Required work:
Format the records, from their start through the line containing "Action: coord(325,495)", as a Markdown table with the columns Row and Line: one numbered row per line, skipping blank lines. Leave the pictures out.

Record extracts:
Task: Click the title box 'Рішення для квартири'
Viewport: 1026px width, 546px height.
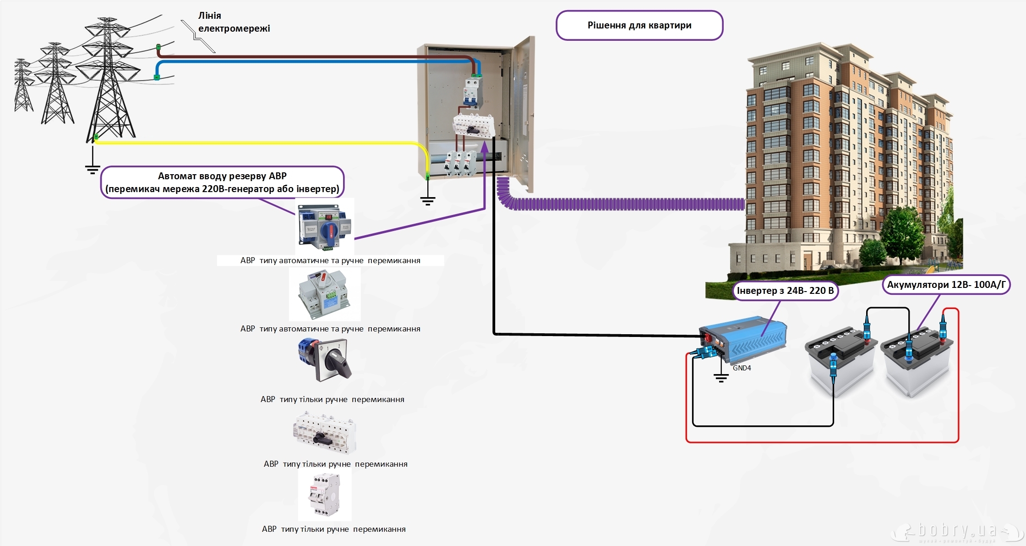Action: coord(639,26)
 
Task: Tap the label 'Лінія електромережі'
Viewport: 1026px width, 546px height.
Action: coord(234,22)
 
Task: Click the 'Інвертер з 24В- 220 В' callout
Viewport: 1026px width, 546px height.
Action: coord(785,291)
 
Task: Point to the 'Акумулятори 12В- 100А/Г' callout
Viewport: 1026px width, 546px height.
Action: coord(946,285)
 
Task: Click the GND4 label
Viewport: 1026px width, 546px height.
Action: coord(742,368)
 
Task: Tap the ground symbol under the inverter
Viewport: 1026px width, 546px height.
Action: coord(721,378)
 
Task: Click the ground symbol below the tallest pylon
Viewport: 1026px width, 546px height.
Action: coord(93,170)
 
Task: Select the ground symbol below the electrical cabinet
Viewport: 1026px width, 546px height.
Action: coord(427,200)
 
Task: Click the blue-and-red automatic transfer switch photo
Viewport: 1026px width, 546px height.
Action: coord(325,226)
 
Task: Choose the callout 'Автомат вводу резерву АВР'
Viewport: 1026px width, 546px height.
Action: coord(222,182)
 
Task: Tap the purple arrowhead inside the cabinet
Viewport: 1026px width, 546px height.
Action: coord(485,147)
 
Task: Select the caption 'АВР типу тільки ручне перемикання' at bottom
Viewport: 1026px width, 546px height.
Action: coord(333,529)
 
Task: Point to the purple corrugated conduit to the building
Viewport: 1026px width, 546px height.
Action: coord(623,204)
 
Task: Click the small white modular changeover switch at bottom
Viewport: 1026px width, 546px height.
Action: coord(325,495)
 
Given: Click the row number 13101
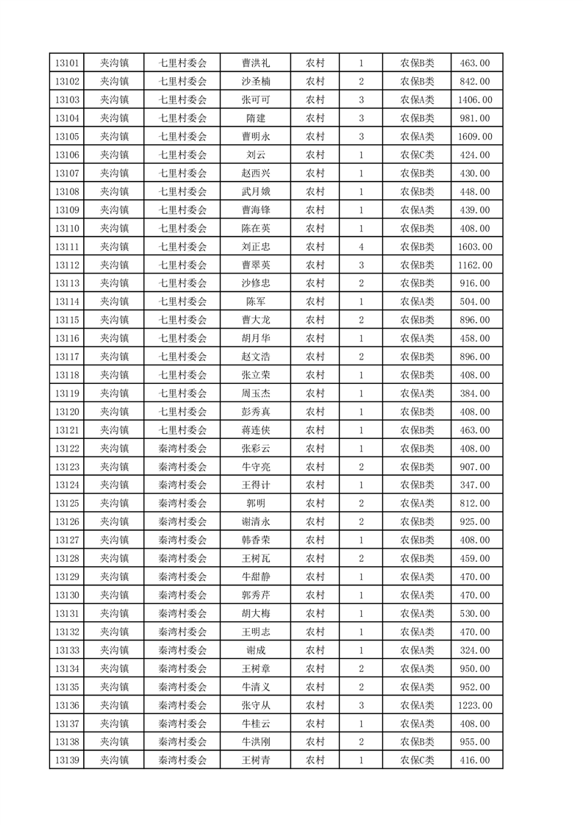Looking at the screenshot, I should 67,63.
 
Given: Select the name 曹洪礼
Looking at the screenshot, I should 255,63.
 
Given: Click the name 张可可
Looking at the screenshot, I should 255,100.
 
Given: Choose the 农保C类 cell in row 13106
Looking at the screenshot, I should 417,155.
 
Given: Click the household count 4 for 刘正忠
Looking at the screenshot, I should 362,246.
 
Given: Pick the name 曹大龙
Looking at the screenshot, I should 255,320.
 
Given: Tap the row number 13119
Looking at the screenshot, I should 67,393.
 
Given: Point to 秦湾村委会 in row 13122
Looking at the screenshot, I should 183,449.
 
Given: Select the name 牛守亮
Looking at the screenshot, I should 255,466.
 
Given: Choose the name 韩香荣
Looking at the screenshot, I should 255,540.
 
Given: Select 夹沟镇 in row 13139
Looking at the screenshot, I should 115,760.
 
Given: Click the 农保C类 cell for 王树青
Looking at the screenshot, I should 417,760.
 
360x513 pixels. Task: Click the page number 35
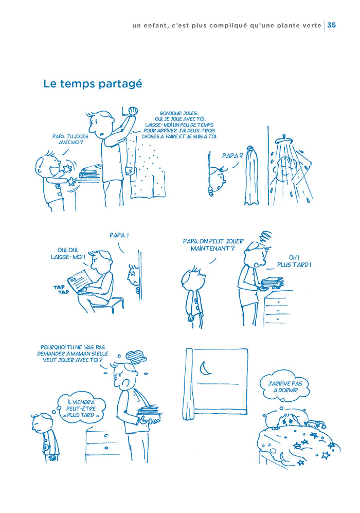coord(332,25)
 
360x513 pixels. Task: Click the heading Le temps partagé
coord(93,84)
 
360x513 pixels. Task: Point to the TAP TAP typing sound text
coord(61,290)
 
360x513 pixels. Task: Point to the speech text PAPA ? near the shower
coord(232,155)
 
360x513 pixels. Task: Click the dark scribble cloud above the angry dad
coord(135,356)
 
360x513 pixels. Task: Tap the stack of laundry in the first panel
coord(89,171)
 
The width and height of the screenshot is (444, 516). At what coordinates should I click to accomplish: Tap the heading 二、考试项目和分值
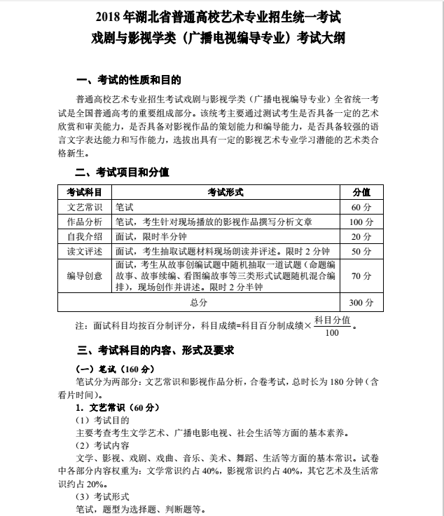tap(123, 172)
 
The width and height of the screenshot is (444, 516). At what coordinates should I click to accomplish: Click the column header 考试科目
tap(84, 192)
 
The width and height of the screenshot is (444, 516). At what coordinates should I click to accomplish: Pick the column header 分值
tap(361, 192)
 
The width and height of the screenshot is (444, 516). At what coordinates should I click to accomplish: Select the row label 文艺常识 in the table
tap(84, 208)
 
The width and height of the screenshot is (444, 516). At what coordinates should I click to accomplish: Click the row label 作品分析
tap(84, 222)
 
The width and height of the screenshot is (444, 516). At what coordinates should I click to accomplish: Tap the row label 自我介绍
tap(84, 236)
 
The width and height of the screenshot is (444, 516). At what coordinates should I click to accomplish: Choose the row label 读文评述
tap(84, 251)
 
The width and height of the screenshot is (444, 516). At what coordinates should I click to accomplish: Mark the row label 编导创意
tap(84, 276)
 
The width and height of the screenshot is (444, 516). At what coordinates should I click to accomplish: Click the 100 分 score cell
tap(361, 222)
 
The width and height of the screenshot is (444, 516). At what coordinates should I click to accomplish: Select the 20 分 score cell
tap(361, 236)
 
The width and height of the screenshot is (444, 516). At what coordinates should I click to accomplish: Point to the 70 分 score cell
tap(361, 276)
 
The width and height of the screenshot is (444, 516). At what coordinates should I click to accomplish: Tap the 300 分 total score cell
tap(361, 303)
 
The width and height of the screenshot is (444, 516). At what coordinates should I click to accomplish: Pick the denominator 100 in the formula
tap(332, 332)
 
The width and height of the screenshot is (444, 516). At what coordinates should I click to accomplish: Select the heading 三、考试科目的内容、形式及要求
tap(155, 349)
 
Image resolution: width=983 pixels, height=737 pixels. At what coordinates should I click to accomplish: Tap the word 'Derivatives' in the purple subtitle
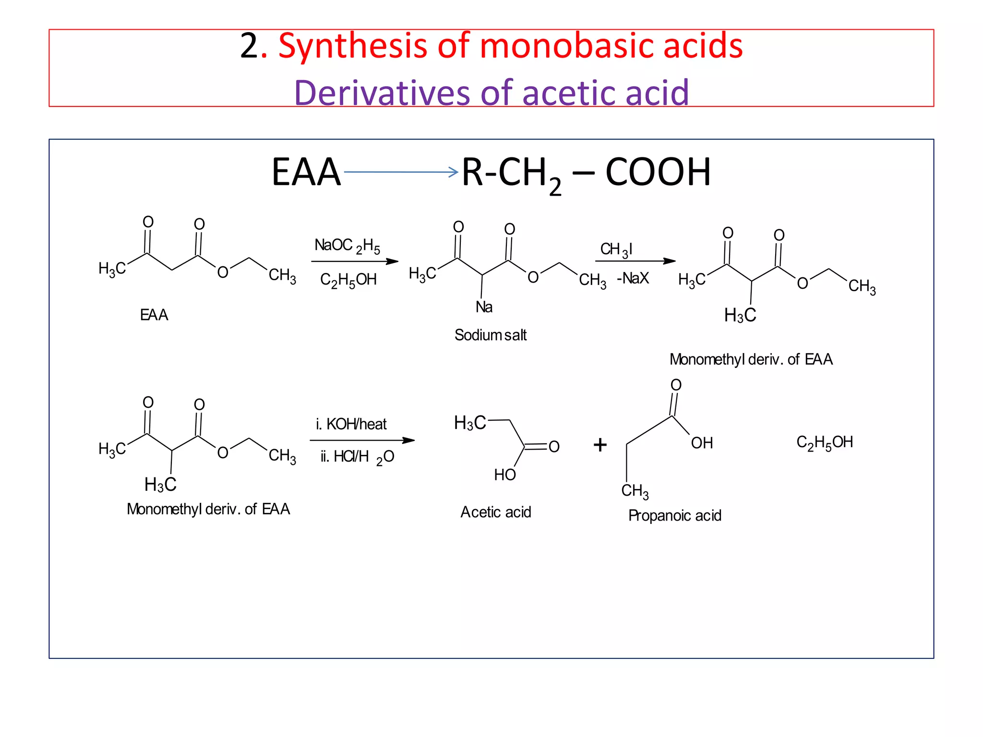pos(382,93)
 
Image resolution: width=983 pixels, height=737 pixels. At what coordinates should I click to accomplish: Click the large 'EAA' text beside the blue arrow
pos(306,172)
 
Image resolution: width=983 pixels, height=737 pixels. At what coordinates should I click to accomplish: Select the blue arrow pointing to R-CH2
pos(401,172)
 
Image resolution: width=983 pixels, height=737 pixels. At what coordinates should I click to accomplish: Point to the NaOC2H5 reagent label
pos(347,246)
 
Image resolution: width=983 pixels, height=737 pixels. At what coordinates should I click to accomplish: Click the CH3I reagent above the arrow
pos(616,250)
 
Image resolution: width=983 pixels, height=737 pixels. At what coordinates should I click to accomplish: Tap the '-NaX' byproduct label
pos(633,278)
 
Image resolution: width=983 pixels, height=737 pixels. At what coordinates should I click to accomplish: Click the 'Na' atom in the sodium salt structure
pos(484,307)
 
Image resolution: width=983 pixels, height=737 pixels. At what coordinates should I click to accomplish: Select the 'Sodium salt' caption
pos(490,335)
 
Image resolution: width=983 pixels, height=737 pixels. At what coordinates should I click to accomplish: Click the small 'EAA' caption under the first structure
pos(154,315)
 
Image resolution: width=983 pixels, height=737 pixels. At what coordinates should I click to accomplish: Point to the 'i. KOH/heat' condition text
pos(351,424)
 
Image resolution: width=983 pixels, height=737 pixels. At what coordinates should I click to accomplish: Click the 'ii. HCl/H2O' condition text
pos(357,457)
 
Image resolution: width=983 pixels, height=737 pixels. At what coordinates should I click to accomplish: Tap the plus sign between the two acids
pos(600,445)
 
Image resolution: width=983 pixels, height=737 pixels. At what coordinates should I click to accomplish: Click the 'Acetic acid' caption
pos(495,512)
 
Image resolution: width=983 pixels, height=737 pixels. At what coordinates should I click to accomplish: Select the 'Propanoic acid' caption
pos(674,516)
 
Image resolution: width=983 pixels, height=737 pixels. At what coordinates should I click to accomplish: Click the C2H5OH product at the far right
pos(825,442)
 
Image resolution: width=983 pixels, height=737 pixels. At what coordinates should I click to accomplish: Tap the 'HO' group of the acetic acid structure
pos(505,475)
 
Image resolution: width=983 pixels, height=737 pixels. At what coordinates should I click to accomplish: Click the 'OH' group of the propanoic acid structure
pos(702,443)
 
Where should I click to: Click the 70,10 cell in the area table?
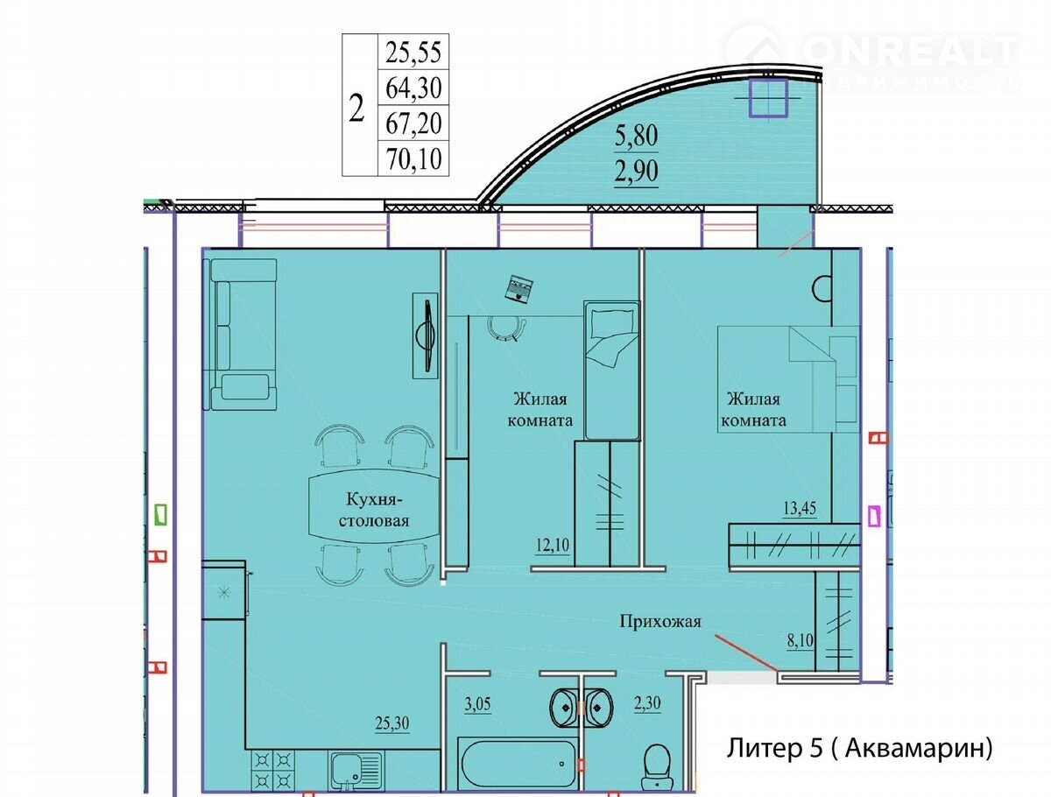(x=413, y=159)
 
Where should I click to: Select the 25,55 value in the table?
(x=413, y=53)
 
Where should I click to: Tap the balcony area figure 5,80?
(x=636, y=136)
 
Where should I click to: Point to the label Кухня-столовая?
(x=374, y=510)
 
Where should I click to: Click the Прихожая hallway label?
(x=660, y=621)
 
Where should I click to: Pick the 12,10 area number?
(x=553, y=545)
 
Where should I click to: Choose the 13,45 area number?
(x=800, y=507)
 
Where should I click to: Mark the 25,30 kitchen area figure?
(x=392, y=723)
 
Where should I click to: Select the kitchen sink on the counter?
(x=356, y=772)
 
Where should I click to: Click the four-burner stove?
(x=273, y=771)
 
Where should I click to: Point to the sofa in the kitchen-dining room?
(x=240, y=335)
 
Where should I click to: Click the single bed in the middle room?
(x=612, y=370)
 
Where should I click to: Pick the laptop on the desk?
(x=520, y=288)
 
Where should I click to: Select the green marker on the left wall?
(x=161, y=515)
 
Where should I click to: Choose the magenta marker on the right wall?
(x=876, y=516)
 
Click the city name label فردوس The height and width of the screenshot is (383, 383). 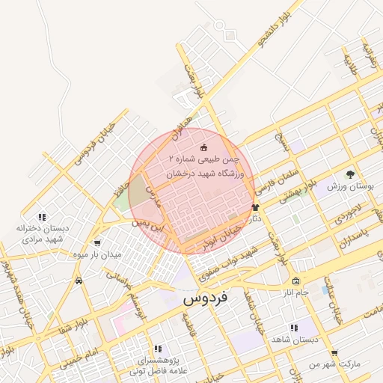[206, 298]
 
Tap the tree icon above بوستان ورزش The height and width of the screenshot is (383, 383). [351, 174]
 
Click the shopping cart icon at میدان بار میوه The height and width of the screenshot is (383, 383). [98, 243]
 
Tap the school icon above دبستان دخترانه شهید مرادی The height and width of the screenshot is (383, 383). [43, 216]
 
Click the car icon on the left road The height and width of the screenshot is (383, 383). [79, 281]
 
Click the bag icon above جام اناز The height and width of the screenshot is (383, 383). [296, 281]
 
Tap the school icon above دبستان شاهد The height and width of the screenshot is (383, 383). [293, 328]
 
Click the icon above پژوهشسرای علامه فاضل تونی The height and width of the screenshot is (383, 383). [157, 349]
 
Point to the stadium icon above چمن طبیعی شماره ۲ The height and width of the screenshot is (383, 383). [204, 147]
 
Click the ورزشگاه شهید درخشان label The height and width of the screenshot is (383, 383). [212, 171]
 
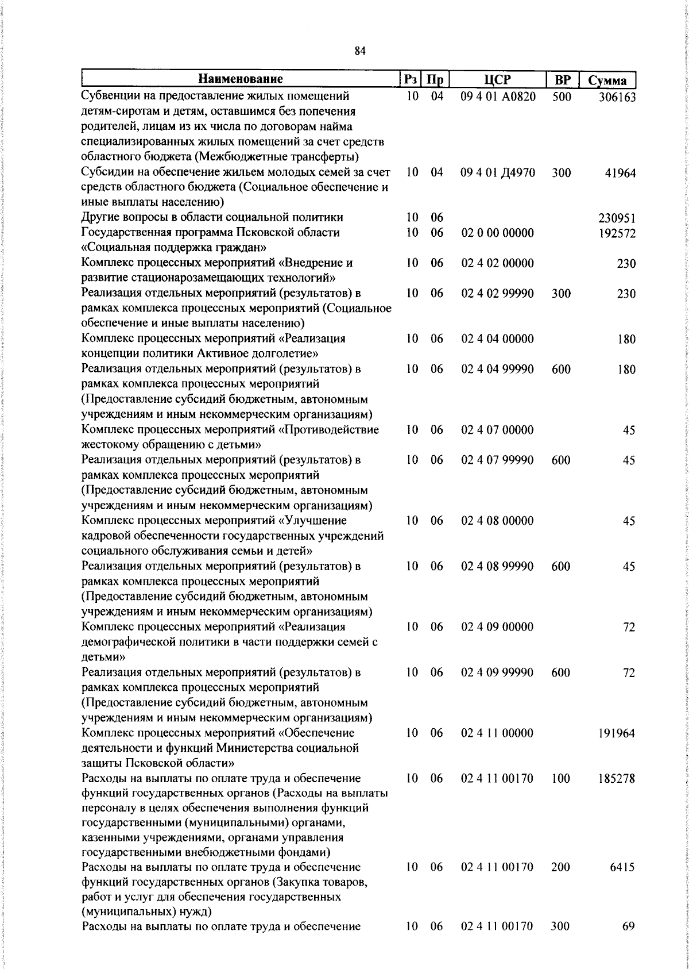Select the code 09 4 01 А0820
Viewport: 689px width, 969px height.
498,97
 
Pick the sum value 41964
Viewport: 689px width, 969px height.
620,173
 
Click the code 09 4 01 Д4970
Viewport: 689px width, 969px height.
498,172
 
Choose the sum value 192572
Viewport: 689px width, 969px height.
617,233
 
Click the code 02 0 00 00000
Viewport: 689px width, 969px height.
497,233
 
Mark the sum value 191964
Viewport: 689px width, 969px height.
617,734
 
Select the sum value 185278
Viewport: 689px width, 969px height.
617,779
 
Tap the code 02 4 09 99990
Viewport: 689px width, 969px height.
497,672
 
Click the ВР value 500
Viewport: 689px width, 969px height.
561,97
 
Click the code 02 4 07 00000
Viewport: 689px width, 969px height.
497,430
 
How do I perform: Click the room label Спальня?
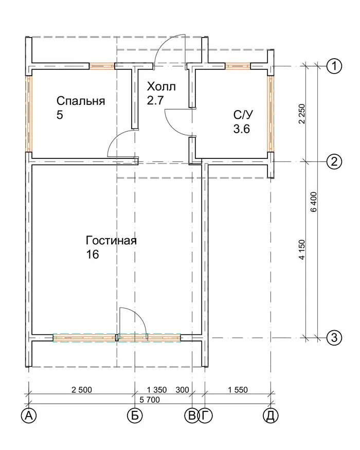point(81,101)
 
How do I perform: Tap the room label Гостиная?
point(111,241)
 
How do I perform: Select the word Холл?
point(161,86)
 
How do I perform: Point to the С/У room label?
point(243,115)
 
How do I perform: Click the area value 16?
point(93,254)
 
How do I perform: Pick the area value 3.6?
point(241,129)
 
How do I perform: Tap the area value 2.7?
point(155,100)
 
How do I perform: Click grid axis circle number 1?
point(334,66)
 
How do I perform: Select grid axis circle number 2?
point(334,161)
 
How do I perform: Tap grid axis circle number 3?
point(334,337)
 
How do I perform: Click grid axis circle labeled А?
point(29,415)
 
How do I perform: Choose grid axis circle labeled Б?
point(135,415)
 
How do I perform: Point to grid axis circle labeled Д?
point(271,415)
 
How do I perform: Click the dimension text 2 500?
point(82,390)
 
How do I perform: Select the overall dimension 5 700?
point(150,400)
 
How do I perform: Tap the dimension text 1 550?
point(238,390)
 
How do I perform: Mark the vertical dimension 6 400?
point(314,202)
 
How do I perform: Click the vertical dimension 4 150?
point(302,249)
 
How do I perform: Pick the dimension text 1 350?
point(157,390)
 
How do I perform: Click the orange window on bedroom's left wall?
point(29,114)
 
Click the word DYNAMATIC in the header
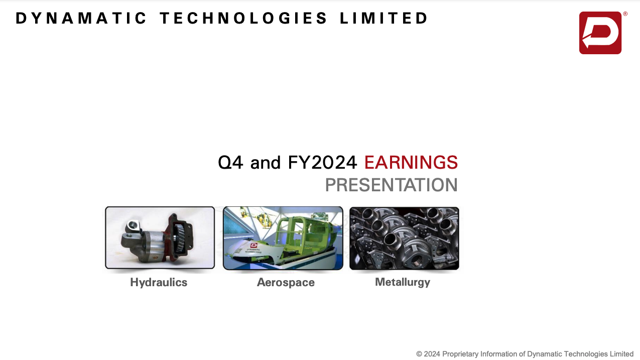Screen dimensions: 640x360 tap(81, 18)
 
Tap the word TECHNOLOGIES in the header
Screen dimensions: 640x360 tap(243, 18)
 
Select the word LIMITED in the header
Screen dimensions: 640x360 tap(383, 18)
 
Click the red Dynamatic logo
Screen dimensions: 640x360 tap(600, 33)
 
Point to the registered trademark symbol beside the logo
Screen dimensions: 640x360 tap(625, 14)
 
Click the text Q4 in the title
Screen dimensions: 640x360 tap(230, 163)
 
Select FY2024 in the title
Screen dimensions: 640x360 tap(322, 163)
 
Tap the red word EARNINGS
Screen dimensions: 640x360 tap(411, 163)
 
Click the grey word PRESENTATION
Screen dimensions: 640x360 tap(392, 185)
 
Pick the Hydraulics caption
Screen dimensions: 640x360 tap(159, 283)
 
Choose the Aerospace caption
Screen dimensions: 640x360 tap(286, 283)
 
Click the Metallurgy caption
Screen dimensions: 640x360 tap(403, 282)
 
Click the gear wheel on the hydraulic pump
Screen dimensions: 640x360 tap(180, 237)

Task response:
| Row | Line |
|---|---|
| 1 | Task: Click the title box 'Рішення для квартири' |
| 2 | Viewport: 1026px width, 546px height. |
| 3 | Action: coord(639,26) |
| 4 | Task: Tap the label 'Лінія електромережі' |
| 5 | Viewport: 1026px width, 546px height. |
| 6 | Action: coord(234,22) |
| 7 | Task: Click the 'Інвертер з 24В- 220 В' callout |
| 8 | Viewport: 1026px width, 546px height. |
| 9 | Action: coord(785,291) |
| 10 | Task: Point to the 'Акумулятори 12В- 100А/Г' callout |
| 11 | Viewport: 1026px width, 546px height. |
| 12 | Action: coord(946,285) |
| 13 | Task: Click the GND4 label |
| 14 | Viewport: 1026px width, 546px height. |
| 15 | Action: coord(742,368) |
| 16 | Task: Tap the ground symbol under the inverter |
| 17 | Viewport: 1026px width, 546px height. |
| 18 | Action: coord(721,378) |
| 19 | Task: Click the ground symbol below the tallest pylon |
| 20 | Viewport: 1026px width, 546px height. |
| 21 | Action: coord(93,170) |
| 22 | Task: Select the ground symbol below the electrical cabinet |
| 23 | Viewport: 1026px width, 546px height. |
| 24 | Action: coord(427,200) |
| 25 | Task: Click the blue-and-red automatic transfer switch photo |
| 26 | Viewport: 1026px width, 546px height. |
| 27 | Action: coord(325,226) |
| 28 | Task: Choose the callout 'Автомат вводу резерву АВР' |
| 29 | Viewport: 1026px width, 546px height. |
| 30 | Action: coord(222,182) |
| 31 | Task: Tap the purple arrowhead inside the cabinet |
| 32 | Viewport: 1026px width, 546px height. |
| 33 | Action: coord(485,147) |
| 34 | Task: Select the caption 'АВР типу тільки ручне перемикання' at bottom |
| 35 | Viewport: 1026px width, 546px height. |
| 36 | Action: coord(333,529) |
| 37 | Task: Point to the purple corrugated conduit to the building |
| 38 | Viewport: 1026px width, 546px height. |
| 39 | Action: coord(623,204) |
| 40 | Task: Click the small white modular changeover switch at bottom |
| 41 | Viewport: 1026px width, 546px height. |
| 42 | Action: coord(325,495) |